- Oklahoma Gov. Kevin Stitt on Wednesday ordered the state’s public colleges to review all diversity, equity and inclusion-related programs and jobs, a bellwether for policymakers banning DEI initiatives entirely.
- Public colleges must comply with the executive order by the end of May 2024. They must review all DEI programs and if needed, eliminate those “not necessary for compliance, accreditation, or student and employee support services intended to support success broadly.”
- Public colleges must draft a report to policymakers by no later than May 2024 detailing which DEI positions and activities were changed or nixed as a result of the order. The Oklahoma State Regents for Higher Education will comply with the governor’s order, spokesperson Angela Caddell said in an email Wednesday. “We will continue to focus on supporting all Oklahoma students as they pursue college degrees and prepare to join our workforce,” Caddell said.
DEI programs in part intend to acknowledge that colleges have not done enough to support historically marginalized groups.
However, Republicans nationwide have demonized colleges’ DEI ventures, contending such programs inspire division and guilt students about historical events, like slavery, in which they played no part. Texas and Florida passed laws this year blocking DEI funding in public colleges.
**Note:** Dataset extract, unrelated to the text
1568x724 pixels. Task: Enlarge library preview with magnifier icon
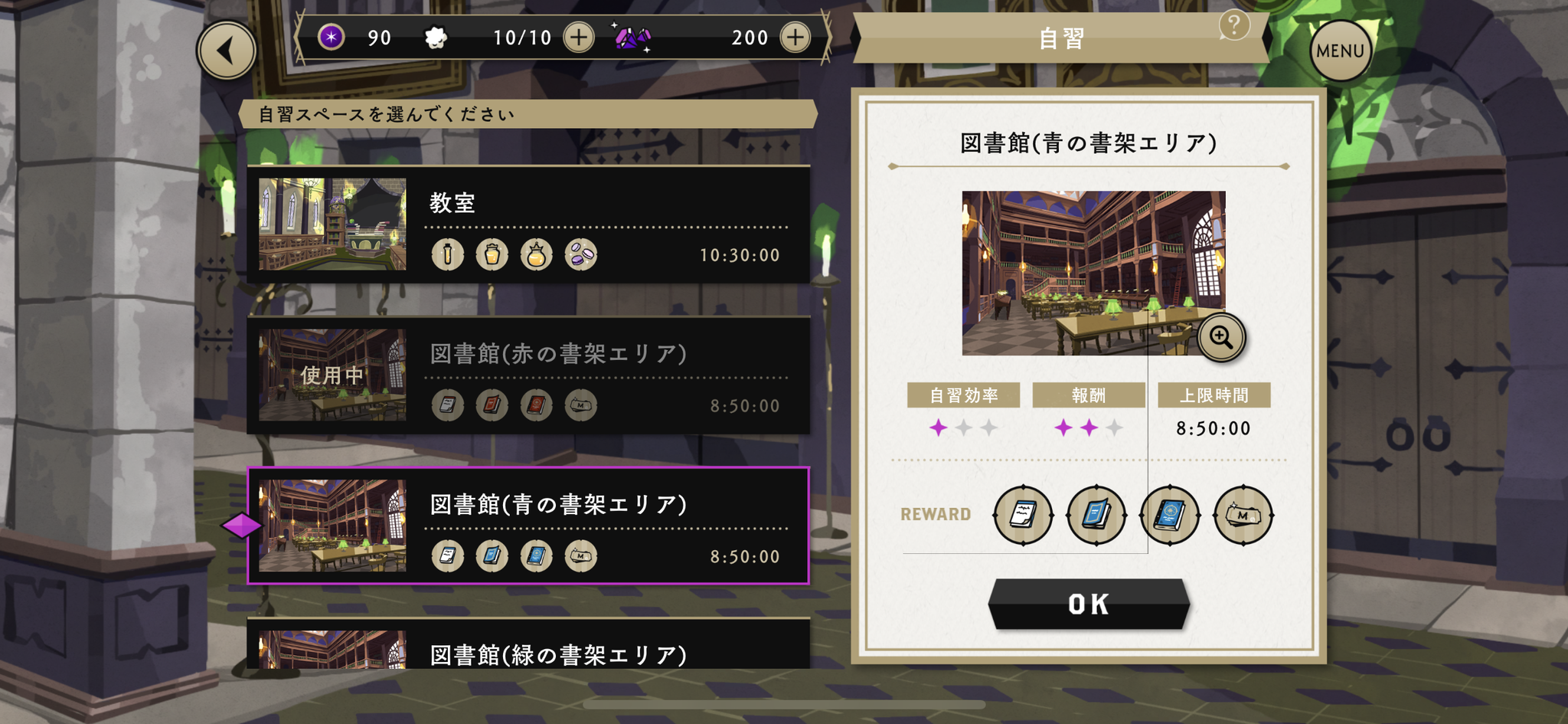[1221, 337]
Stitt said during a news conference Wednesday that he wanted the state’s colleges to focus solely on preparing students for the workforce. Institutions should stop spending major cash on diversity programs and “take politics out of education,” Stitt said.
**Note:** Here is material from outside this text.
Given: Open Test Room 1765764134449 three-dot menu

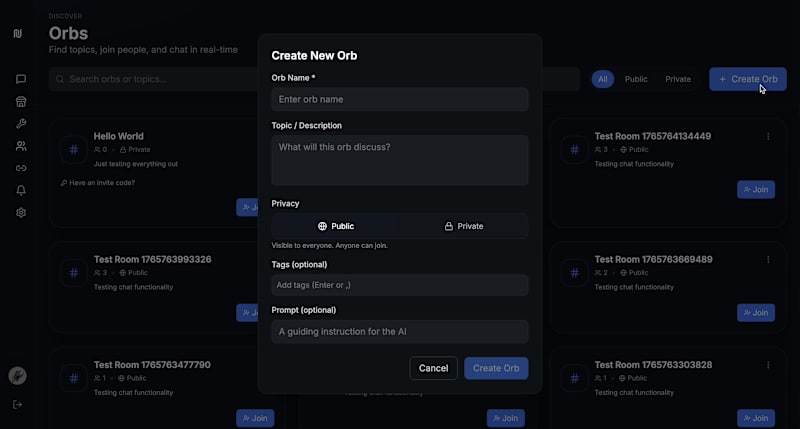Looking at the screenshot, I should point(768,137).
“Let’s get back to basics and stop trying to divide Oklahomans,” he said.
The order does not bar diversity work in academic courses, research, activities by a student organization and for data collection.
During the press conference, the governor referenced the U.S. Supreme Court decision this summer that struck down race-conscious admissions. Stitt said the high court had ruled against racial discrimination, and that the country should turn now to accepting students into college exclusively based on merit.
While the June decision applied only to admissions, some colleges and policymakers have reasoned they should also drop scholarships and other programs that benefit students of certain racial groups. Soon after the ruling, the University of Missouri System said it would no longer factor race and ethnicity into scholarship decisions.
Stitt stressed that colleges should still support vulnerable students, especially those who are first in their family to attend.
“We see all Oklahomans as equal, regardless of race, color, sex, ethnicity or national origin,” he said.